• Data extract
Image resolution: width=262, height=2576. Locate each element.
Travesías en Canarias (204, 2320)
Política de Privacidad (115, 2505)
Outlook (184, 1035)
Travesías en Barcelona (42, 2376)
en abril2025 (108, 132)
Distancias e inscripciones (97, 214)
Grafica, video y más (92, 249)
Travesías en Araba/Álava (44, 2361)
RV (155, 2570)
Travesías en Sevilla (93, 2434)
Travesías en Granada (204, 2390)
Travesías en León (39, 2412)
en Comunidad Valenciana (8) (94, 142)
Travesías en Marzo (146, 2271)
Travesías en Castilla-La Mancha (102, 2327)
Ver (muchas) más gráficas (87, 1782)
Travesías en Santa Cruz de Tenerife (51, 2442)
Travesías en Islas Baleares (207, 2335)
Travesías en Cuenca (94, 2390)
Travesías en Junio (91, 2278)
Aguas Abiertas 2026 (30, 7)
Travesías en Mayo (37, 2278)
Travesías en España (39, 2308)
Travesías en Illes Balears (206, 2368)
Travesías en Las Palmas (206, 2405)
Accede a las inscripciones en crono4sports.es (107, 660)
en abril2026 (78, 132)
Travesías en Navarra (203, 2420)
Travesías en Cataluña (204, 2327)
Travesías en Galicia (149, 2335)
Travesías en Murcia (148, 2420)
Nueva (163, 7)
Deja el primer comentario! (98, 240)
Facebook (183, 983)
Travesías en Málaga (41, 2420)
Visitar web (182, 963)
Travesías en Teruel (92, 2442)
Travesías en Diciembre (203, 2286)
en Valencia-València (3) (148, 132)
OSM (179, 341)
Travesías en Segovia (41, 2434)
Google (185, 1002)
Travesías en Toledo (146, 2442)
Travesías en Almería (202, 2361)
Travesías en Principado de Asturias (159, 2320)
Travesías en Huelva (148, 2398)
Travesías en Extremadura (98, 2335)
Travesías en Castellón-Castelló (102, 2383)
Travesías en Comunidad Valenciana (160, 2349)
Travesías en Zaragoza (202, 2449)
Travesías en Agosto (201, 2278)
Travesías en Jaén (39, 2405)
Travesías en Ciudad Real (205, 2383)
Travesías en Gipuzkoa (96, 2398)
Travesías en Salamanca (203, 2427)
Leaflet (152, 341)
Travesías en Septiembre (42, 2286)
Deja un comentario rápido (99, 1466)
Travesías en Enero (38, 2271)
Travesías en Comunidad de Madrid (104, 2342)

• Problem
Reproduce the data. Keep it exact.

• Task response
Image resolution: width=262, height=2576. Locate each element.
Travesías en Canarias (204, 2320)
Política de Privacidad (115, 2505)
Outlook (184, 1035)
Travesías en Barcelona (42, 2376)
en abril2025 (108, 132)
Distancias e inscripciones (97, 214)
Grafica, video y más (92, 249)
Travesías en Araba/Álava (44, 2361)
RV (155, 2570)
Travesías en Sevilla (93, 2434)
Travesías en Granada (204, 2390)
Travesías en León (39, 2412)
en Comunidad Valenciana (8) (94, 142)
Travesías en Marzo (146, 2271)
Travesías en Castilla-La Mancha (102, 2327)
Ver (muchas) más gráficas (87, 1782)
Travesías en Santa Cruz de Tenerife (51, 2442)
Travesías en Islas Baleares (207, 2335)
Travesías en Cuenca (94, 2390)
Travesías en Junio (91, 2278)
Aguas Abiertas 2026 (30, 7)
Travesías en Mayo (37, 2278)
Travesías en España (39, 2308)
Travesías en Illes Balears (206, 2368)
Travesías en Las Palmas (206, 2405)
Accede a las inscripciones en crono4sports.es (107, 660)
en abril2026 (78, 132)
Travesías en Navarra (203, 2420)
Travesías en Cataluña (204, 2327)
Travesías en Galicia (149, 2335)
Travesías en Murcia (148, 2420)
Nueva (163, 7)
Deja el primer comentario! (98, 240)
Facebook (183, 983)
Travesías en Málaga (41, 2420)
Visitar web (182, 963)
Travesías en Teruel (92, 2442)
Travesías en Diciembre (203, 2286)
en Valencia-València (3) (148, 132)
OSM (179, 341)
Travesías en Segovia (41, 2434)
Google (185, 1002)
Travesías en Toledo (146, 2442)
Travesías en Almería (202, 2361)
Travesías en Principado de Asturias (159, 2320)
Travesías en Huelva (148, 2398)
Travesías en Extremadura (98, 2335)
Travesías en Castellón-Castelló (102, 2383)
Travesías en Comunidad Valenciana (160, 2349)
Travesías en Zaragoza (202, 2449)
Travesías en Agosto (201, 2278)
Travesías en Jaén (39, 2405)
Travesías en Ciudad Real (205, 2383)
Travesías en Gipuzkoa (96, 2398)
Travesías en Salamanca (203, 2427)
Leaflet (152, 341)
Travesías en Septiembre (42, 2286)
Deja un comentario rápido (99, 1466)
Travesías en Enero (38, 2271)
Travesías en Comunidad de Madrid (104, 2342)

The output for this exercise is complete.